- FRAGMENTO PARA LEER
------------------------------
Justo José de Urquiza (I)
El caudillo y el hombre de negocios
Justo José de Urquiza. Lo que lo diferenciaba de los caudillos tradicionales y del propio Rosas, es su mirada política, su estatura de estadista, su preocupación por legitimar el poder a través de instituciones republicanas.
Rogelio Alaniz
Para los revisionistas fue un traidor, para los liberales fue algo parecido pero por razones distintas. Los revisionistas lo acusan de haber renegado del ideario federal, los liberales le imputan haber traicionado la causa del liberalismo; los provincianos dijeron que se había vendido a los porteños, los porteños dijeron que nunca había dejado de ser un caudillo mazorquero; los rosistas lo acusan de haberse vendido a los brasileños, los mitristas le reprochan no haber acordado con ellos; los católicos lo acusan de masón, los masones de haber sido demasiado amigo de los curas. Lo más curioso del caso es que todas las imputaciones tienen algo de verdad, pero la verdad de Urquiza es más grande que la de sus críticos.
Hasta hace poco los historiadores discutían si Urquiza había sido la continuidad o la ruptura con el rosismo. O si Caseros fue la victoria de la causa liberal o la conquista de Buenos Aires por parte de las provincias. Peñaloza y Varela -por ejemplo- se sublevaron contra el orden mitrista invocando la causa de Caseros, pero los dos caudillos fueron reprimidos precisamente en nombre de Caseros.
Sin duda que Urquiza fue un hombre controvertido, un personaje que despertó bulliciosas adhesiones y odios persistentes. Lo primero que hay que saber de él para entenderlo es que fue un hombre del poder, un hombre que ejerció el poder durante décadas y siempre supo -con ese crudo y descarnado realismo de los poderosos- que los conceptos de amigo y enemigo eran una pasión de las circunstancias en la que no era aceptable ni prudente creer demasiado.
Sus adversarios dicen que más que el poder lo que le gustaba era el dinero y que todo lo que hizo, desde Caseros a Pavón, fue por dinero. Justamente, después de Pavón, Alberdi su ex ministro en Europa, será lapidario: “¿Para qué dio Urquiza tres batallas? Caseros, para ganar la presidencia, Cepeda para ganar una fortuna y Pavón para asegurarla”.
------------------------------
- CONSIGNA
Convierte en una lista breve el párrafo del texto sobre Urquiza que comienza con «Para los revisionistas fue un traidor», sin perder sus datos principales.

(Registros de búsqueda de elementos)
------------------------------
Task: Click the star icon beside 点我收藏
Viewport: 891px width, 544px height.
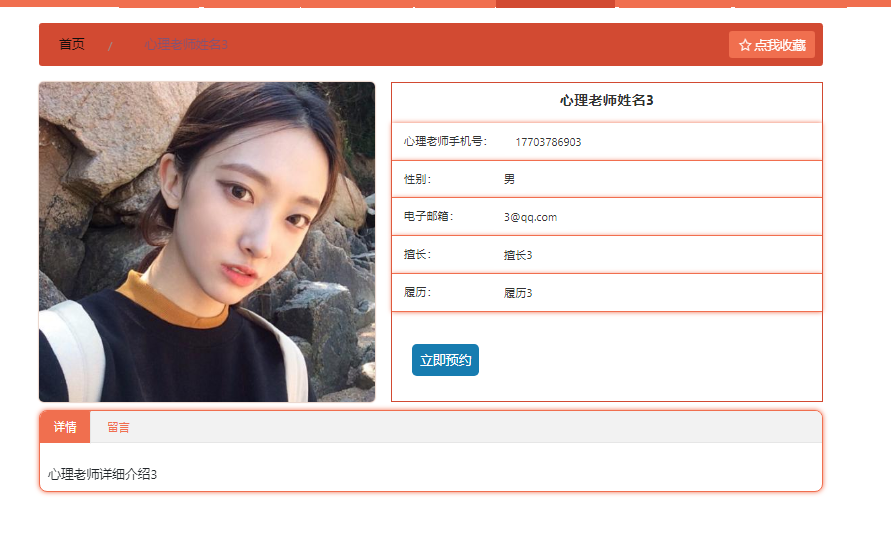Action: 745,45
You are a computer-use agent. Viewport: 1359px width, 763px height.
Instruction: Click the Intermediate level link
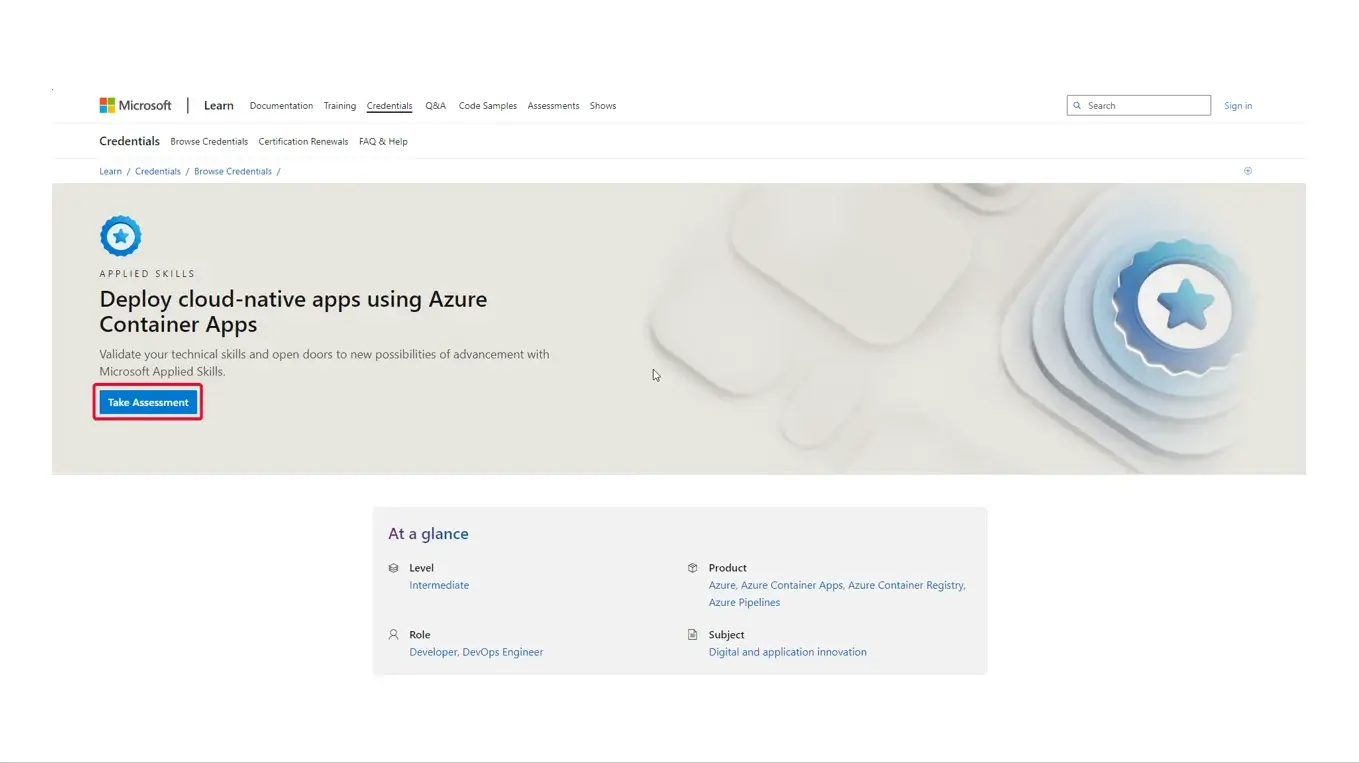[439, 585]
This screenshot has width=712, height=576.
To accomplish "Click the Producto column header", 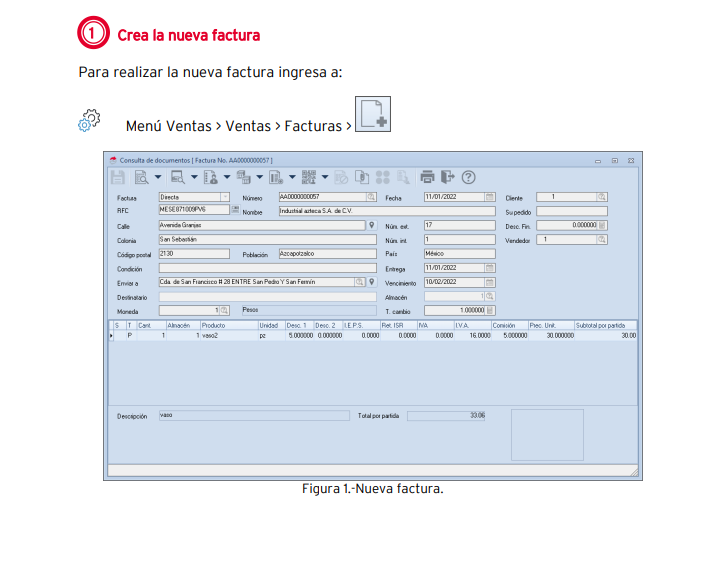I will [212, 325].
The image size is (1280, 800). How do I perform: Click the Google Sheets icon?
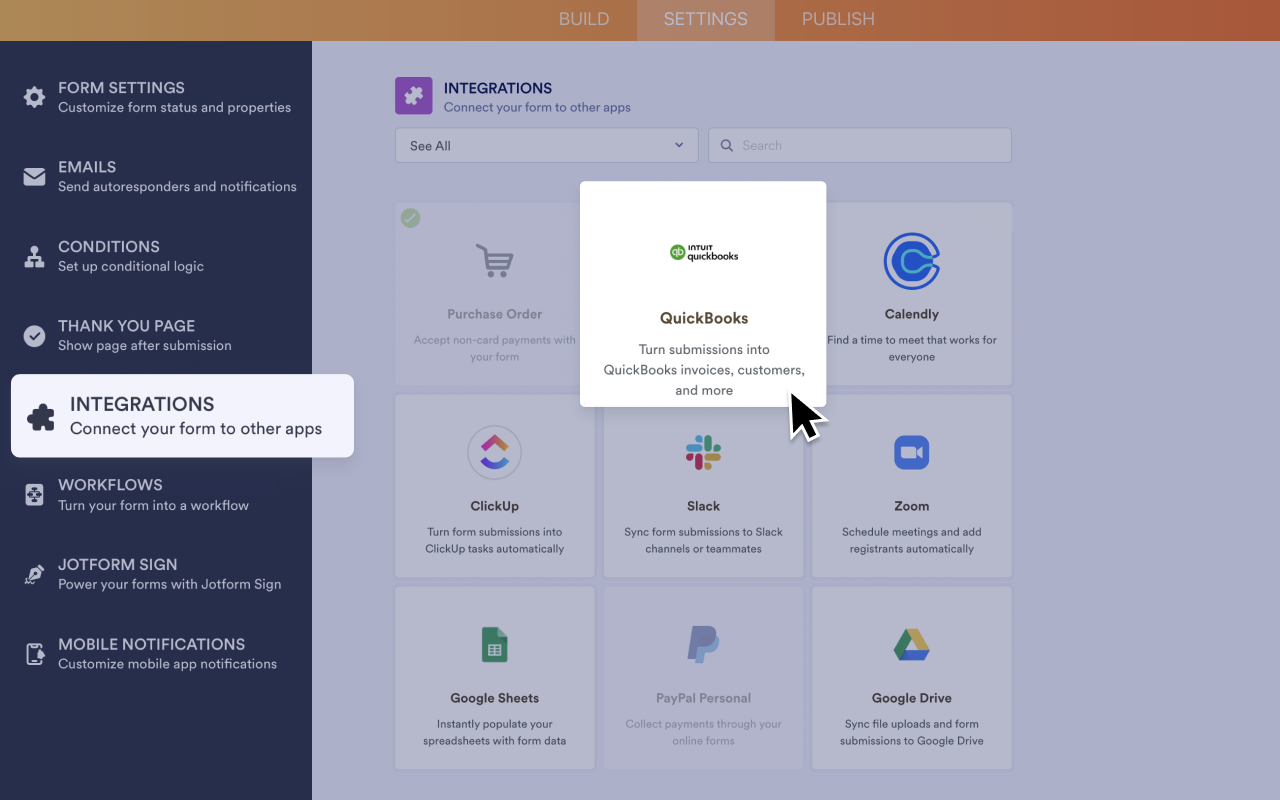pyautogui.click(x=494, y=644)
------------------------------
- RESPUESTA CORRECTA
- Revisionistas: renegó del ideario federal.
- Liberales: traicionó la causa del liberalismo.
- Provincianos: se vendió a los porteños.
- Porteños: nunca dejó de ser un caudillo mazorquero.
- Rosistas: se vendió a los brasileños.
- Mitristas: no acordó con ellos.
- Católicos: era masón.
- Masones: fue demasiado amigo de los curas.
- Todas las acusaciones tienen algo de verdad, pero la verdad de Urquiza es más grande que la de sus críticos.